• **Task to carry out**
Copy the closing run of lines, from the one with "Task: Click Nurul" through the last line of the listing, exactly and without any pictures.
[Start of Attachment]
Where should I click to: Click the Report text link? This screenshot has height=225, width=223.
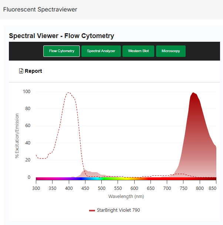33,71
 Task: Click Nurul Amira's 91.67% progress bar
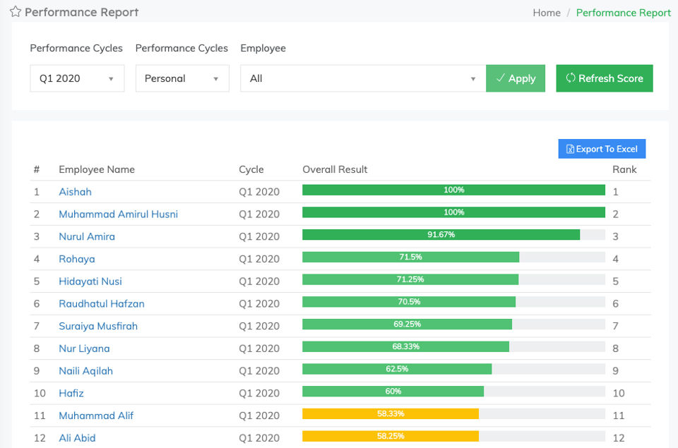click(x=441, y=235)
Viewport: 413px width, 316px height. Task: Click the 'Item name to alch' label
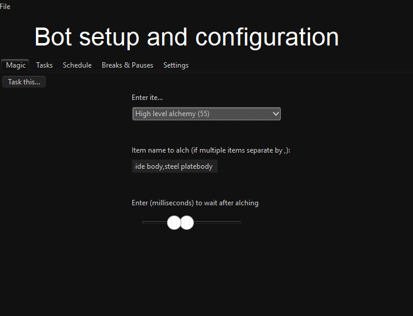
[End of Attachment]
• **Exercise solution**
 Task: Click Nurul Amira's 91.67% progress bar
click(x=441, y=235)
Viewport: 413px width, 316px height. Task: Click the 'Item name to alch' label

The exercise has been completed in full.